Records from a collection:
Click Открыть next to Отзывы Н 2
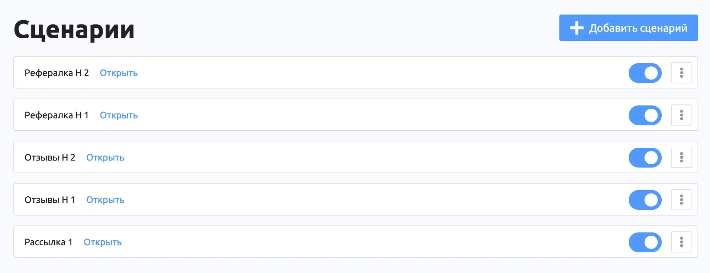The image size is (710, 273). 105,157
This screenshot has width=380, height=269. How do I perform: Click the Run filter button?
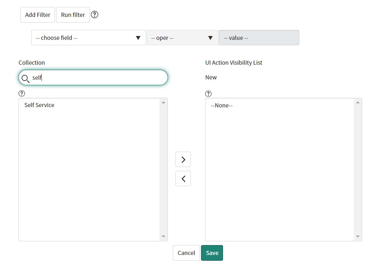[73, 15]
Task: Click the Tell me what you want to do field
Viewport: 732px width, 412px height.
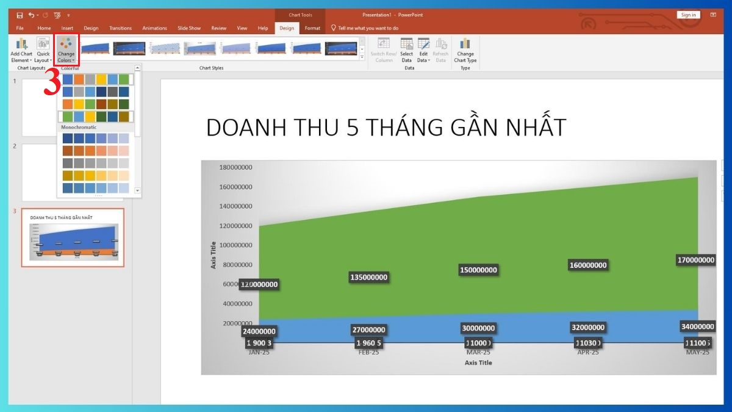Action: pos(365,27)
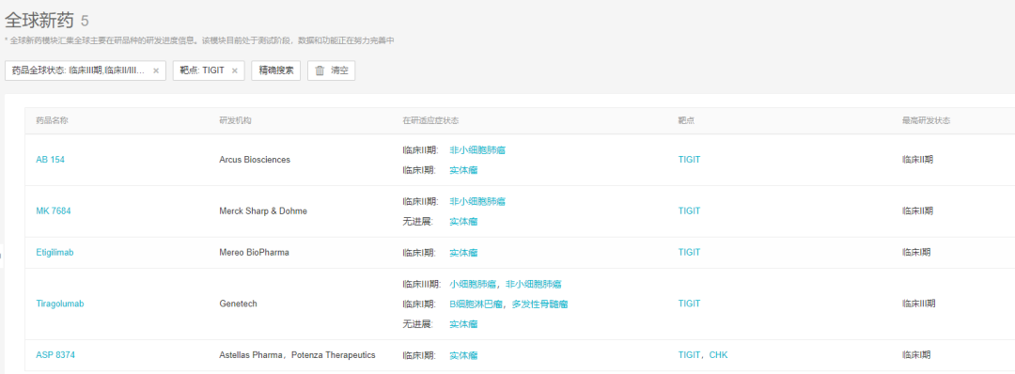1015x374 pixels.
Task: Click the trash icon to clear filters
Action: pos(320,70)
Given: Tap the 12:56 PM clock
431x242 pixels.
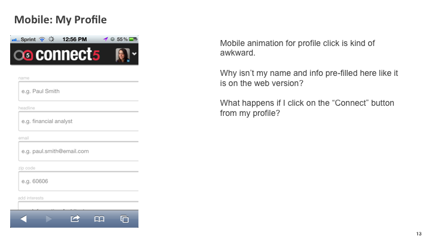Looking at the screenshot, I should coord(74,39).
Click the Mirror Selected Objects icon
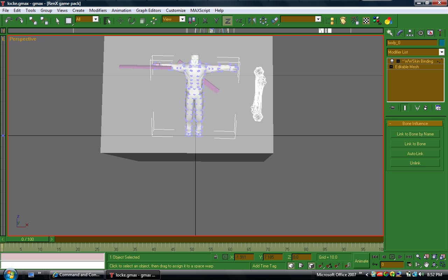This screenshot has width=448, height=280. pyautogui.click(x=252, y=21)
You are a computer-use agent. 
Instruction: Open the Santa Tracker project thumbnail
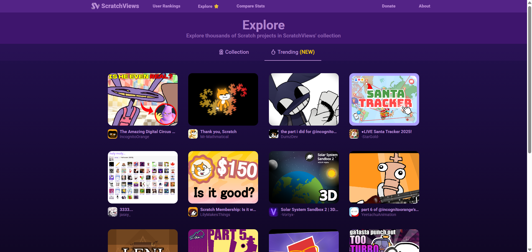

### Work item
Write out all the records again, exactly, minus any pictures.

### Output for this task
Click Открыть next to Отзывы Н 2
The image size is (710, 273). 105,157
This screenshot has width=380, height=269. How do I perform: Click the Run filter button?
[73, 15]
Task: Click the Tell me what you want to do field
Viewport: 732px width, 412px height.
Action: pos(365,27)
1015x374 pixels.
Task: Click the trash icon to clear filters
Action: pos(320,70)
Given: Tap the 12:56 PM clock
431x242 pixels.
Looking at the screenshot, I should coord(74,39).
Click the Mirror Selected Objects icon
This screenshot has width=448, height=280. pyautogui.click(x=252, y=21)
You are a computer-use agent. 
Instruction: Open the Santa Tracker project thumbnail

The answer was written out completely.